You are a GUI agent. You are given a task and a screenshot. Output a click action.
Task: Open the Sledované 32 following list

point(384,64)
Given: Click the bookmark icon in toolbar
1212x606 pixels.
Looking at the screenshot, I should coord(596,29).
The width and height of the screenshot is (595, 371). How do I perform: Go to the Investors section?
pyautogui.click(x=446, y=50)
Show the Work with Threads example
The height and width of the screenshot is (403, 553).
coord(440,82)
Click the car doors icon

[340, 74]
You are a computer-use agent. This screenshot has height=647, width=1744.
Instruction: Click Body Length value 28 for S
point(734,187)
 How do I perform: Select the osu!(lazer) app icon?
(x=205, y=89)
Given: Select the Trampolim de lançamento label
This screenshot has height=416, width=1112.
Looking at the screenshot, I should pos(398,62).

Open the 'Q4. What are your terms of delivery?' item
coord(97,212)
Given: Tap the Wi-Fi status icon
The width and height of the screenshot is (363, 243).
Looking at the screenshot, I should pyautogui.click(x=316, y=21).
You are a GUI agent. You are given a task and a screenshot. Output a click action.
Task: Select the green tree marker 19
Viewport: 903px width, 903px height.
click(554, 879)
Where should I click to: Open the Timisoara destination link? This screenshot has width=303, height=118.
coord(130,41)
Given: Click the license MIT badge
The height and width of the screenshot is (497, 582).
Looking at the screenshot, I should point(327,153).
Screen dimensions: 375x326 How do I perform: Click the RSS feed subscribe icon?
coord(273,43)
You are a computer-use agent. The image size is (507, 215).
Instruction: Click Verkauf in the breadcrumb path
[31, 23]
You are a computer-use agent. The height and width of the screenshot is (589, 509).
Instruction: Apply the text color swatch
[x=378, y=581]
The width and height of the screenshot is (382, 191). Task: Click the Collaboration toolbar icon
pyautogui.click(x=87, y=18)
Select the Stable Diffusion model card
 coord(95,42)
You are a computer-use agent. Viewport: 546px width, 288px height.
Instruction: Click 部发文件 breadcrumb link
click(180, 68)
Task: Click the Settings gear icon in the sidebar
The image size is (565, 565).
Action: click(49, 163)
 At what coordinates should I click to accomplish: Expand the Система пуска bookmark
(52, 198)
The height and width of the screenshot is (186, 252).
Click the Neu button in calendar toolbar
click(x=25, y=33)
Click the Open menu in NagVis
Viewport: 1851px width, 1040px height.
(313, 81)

□ □ □ □

* TRY IT *
Reproduce every single entry above exactly.

* WRITTEN RESPONSE *
You are a GUI agent. You are given a task and a screenshot. Output a click action.
Task: Open the Sledované 32 following list

point(384,64)
Given: Click the bookmark icon in toolbar
1212x606 pixels.
Looking at the screenshot, I should coord(596,29).
The width and height of the screenshot is (595, 371). How do I perform: Go to the Investors section?
pyautogui.click(x=446, y=50)
Show the Work with Threads example
The height and width of the screenshot is (403, 553).
coord(440,82)
Click the car doors icon

[340, 74]
You are a computer-use agent. This screenshot has height=647, width=1744.
Instruction: Click Body Length value 28 for S
point(734,187)
 How do I perform: Select the osu!(lazer) app icon?
(x=205, y=89)
Given: Select the Trampolim de lançamento label
This screenshot has height=416, width=1112.
Looking at the screenshot, I should pos(398,62).

Open the 'Q4. What are your terms of delivery?' item
coord(97,212)
Given: Tap the Wi-Fi status icon
The width and height of the screenshot is (363, 243).
Looking at the screenshot, I should pyautogui.click(x=316, y=21).
You are a GUI agent. You are given a task and a screenshot. Output a click action.
Task: Select the green tree marker 19
Viewport: 903px width, 903px height.
click(554, 879)
Where should I click to: Open the Timisoara destination link? This screenshot has width=303, height=118.
coord(130,41)
Given: Click the license MIT badge
The height and width of the screenshot is (497, 582).
Looking at the screenshot, I should point(327,153).
Screen dimensions: 375x326 How do I perform: Click the RSS feed subscribe icon?
coord(273,43)
You are a computer-use agent. The image size is (507, 215).
Instruction: Click Verkauf in the breadcrumb path
[31, 23]
You are a computer-use agent. The height and width of the screenshot is (589, 509).
Instruction: Apply the text color swatch
[x=378, y=581]
The width and height of the screenshot is (382, 191). Task: Click the Collaboration toolbar icon
pyautogui.click(x=87, y=18)
Select the Stable Diffusion model card
 coord(95,42)
You are a computer-use agent. Viewport: 546px width, 288px height.
Instruction: Click 部发文件 breadcrumb link
click(180, 68)
Task: Click the Settings gear icon in the sidebar
The image size is (565, 565).
Action: click(49, 163)
 At what coordinates should I click to accomplish: Expand the Система пуска bookmark
(52, 198)
The height and width of the screenshot is (186, 252).
Click the Neu button in calendar toolbar
click(x=25, y=33)
Click the Open menu in NagVis
Viewport: 1851px width, 1040px height.
(313, 81)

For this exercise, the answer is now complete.